AAFCPAs Helps Clients Prepare a 360 Degree Action Plan for Business Continuity
On March 11, the World Health Organization (WHO) declared the novel Coronavirus an official global pandemic. Businesses across the globe experienced interruptions, shortages, and other unexpected challenges that impacted multiple aspects of their organizations. Many continue to struggle to adapt.
Some industries, like hospitality, are dealing with acute slowdowns in their operations and revenue. Others, like manufacturers of personal protective equipment (PPE) and disinfectants, are challenged with accelerating to meet demand.
For many organizations, near-term survival is the only agenda item. However, those that remain future-focused and make the most of better insight and foresight will disproportionally succeed.
Business Continuity Management (BCM): Is your business prepared?
BCM is a holistic management process that identifies potential threats to an organization and the impacts to business operations those threats, if realized, might cause. Additionally, BCM provides a framework for building organizational resilience with the capability of an effective response that safeguards the interests of its key stakeholders, reputation, brand and value-creating activities.
BCM is proactive, and integrates the disciplines of Emergency Response, Crisis Management, Disaster Recovery (technology continuity) and Business Continuity (organizational/operational relocation).
Where do I start?
Assemble Your Business Continuity Team
Start by identifying a program sponsor who will maintain accountability for your BCM program. This person must have authority and a comprehensive understanding of your organization’s strategy, processes, programs, services, and/or products. In cases of emergency, there is no time for laissez-faire leadership. Your program sponsor should have knowledge and authority to make quick and effective decisions. Sponsors are generally from operations, risk management, finance, or even IT.
Appoint a Business Continuity Steering Committee comprised of cross-functional team members to assist in providing input on resource dependencies, recovery objectives, and strategy options.
And finally, engage someone with experience in BCM. An AAFCPAs BCM consultant adds critical value by providing objective insight and hands-on experience developing Business Continuity Plans (BCPs). We assist with facilitating productive dialogue with cross-functional teams, identifying and analyzing risks and their potential impact on business, focusing on the details that matter, and delivering critical training so team members are well-prepared in case of crisis.
Perform a Risk Assessment & Business Impact Analysis
Risk assessment & business impact analysis is the process of analyzing all aspects of your operations and identifying and documenting resource dependencies and threats to the business that could cause potential disruptions.
The process of assessing risk is a methodical examination of two aspects: likelihood and impact. Clients are advised to evaluate a wide range of causes and effects, including global pandemics, system failures, accidents, natural disasters, human-caused catastrophes, legal costs, financial setbacks, operational freezes, etc.
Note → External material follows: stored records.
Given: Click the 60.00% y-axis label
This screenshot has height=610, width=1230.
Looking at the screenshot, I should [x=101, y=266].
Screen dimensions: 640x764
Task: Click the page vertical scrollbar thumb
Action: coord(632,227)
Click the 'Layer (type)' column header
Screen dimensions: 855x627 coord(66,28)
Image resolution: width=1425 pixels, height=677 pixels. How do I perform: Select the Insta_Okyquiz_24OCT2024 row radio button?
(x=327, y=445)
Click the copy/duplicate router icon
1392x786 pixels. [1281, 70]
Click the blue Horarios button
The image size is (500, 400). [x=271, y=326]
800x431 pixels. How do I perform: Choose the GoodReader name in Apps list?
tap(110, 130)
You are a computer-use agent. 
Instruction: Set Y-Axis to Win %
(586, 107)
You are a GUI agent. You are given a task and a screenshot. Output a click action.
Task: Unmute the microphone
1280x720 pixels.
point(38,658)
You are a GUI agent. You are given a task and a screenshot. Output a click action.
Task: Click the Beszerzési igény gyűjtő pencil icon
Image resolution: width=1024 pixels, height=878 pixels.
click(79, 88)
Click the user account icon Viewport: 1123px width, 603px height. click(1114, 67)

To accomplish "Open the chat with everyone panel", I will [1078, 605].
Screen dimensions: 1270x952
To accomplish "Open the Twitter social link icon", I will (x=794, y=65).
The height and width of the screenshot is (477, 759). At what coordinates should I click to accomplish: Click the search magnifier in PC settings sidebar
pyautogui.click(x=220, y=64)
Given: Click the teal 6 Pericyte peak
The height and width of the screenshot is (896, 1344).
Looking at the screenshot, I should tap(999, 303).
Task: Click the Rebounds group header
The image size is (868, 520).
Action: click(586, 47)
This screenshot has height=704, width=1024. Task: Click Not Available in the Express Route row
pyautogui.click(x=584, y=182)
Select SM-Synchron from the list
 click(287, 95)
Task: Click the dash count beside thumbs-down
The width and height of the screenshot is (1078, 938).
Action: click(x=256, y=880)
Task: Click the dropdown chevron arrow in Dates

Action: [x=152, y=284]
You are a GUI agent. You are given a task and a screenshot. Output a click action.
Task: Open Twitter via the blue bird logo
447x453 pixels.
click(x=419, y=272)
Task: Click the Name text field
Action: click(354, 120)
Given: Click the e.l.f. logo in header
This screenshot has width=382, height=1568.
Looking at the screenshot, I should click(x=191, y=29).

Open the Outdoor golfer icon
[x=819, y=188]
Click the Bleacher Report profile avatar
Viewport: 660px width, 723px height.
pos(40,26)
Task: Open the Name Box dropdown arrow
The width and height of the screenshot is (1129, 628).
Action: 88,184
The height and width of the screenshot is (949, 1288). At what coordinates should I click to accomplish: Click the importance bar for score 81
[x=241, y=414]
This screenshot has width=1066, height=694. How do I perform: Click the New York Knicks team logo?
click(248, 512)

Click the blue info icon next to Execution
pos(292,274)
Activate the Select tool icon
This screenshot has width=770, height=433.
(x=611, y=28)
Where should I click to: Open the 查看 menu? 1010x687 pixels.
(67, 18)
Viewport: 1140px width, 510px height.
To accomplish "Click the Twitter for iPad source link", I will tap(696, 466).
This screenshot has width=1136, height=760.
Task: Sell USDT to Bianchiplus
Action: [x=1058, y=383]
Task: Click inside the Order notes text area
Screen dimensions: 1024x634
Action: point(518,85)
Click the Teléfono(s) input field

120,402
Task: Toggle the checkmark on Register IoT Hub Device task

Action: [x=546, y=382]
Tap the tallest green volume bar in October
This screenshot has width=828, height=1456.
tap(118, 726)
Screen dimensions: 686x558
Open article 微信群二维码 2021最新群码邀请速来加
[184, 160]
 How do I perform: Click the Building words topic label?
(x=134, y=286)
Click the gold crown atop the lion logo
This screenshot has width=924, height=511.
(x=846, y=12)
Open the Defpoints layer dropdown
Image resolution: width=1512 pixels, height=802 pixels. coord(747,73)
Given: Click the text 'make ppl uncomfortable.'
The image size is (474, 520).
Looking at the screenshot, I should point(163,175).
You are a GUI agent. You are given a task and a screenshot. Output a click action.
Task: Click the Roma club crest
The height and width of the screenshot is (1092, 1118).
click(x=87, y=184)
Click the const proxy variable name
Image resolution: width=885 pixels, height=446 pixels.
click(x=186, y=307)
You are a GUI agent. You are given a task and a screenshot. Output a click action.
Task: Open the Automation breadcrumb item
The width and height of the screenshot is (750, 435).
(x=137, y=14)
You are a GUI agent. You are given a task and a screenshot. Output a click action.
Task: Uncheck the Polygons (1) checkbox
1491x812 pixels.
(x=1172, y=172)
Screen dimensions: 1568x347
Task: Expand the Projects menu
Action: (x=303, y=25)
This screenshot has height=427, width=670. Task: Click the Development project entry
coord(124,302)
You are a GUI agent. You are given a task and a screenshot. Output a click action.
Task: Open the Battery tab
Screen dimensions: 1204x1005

Business impact analyses are also important for balancing your liabilities and your insurance costs. Among affected plans are Business Interruption Insurance and Supply Chain Insurance which, along with your business continuity plan, will minimize losses from disasters. While insurance plays a role in the risk mitigation strategy, they are the last point in the mitigation continuum because they only compensate for damage.
Once threats are identified, the BCM team can compute the financial and logistical costs of undesirable events and assign probabilities to various scenarios. With this information, your BCM team can design and implement risk-management strategies, which prioritize the most significant risks, and devote resources where most needed.
Depending on the event and response, it may be possible that losses can be mitigated entirely. An example would be discovering the need to move critical business processes to the cloud, so your team doesn’t skip a beat when forced to quarantine and perform their jobs remotely.
Keep the Plan Alive
Once you have “completed” your Business Continuity Plan, make sure it is quickly accessible to all employees and stakeholders. Review your contingency plans annually and update them as needed. And seek a fresh look periodically to ensure you have diverse points of views on threats and safeguards.
Keeping the plan alive should also involve testing of the plan. The plan does not need to be tested in its entirety at one time but can be tested in pieces as long as the Business Continuity Team understands the impact of one element of the plan on other elements of the plan. A well tested plan can help ensure you are well prepared to avert a disaster. For example, an AAFCPAs client tested with one third of their call center staff working remote before the pandemic. It was much easier for them to scale the other two thirds to a remote status because they already had the knowledge and tools for scaling up.
How can we plan for all possible contingencies?
While it may not be possible to plan for all possible threats, the process of establishing a Business Continuity Team and ongoing commitment to a risk management strategy will ensure you are well prepared for any hurdles your internal or external environment may provide.
Cross-functional and diverse teams, as well as teams which include input from objective AAFCPAs BCM specialists, will help ensure you have considered as many threats and appropriate safeguards as possible. In addition, should you face an unplanned threat, this team will be well-prepared to mobilize quickly and hit the ground running to make critical decisions that will minimize impact.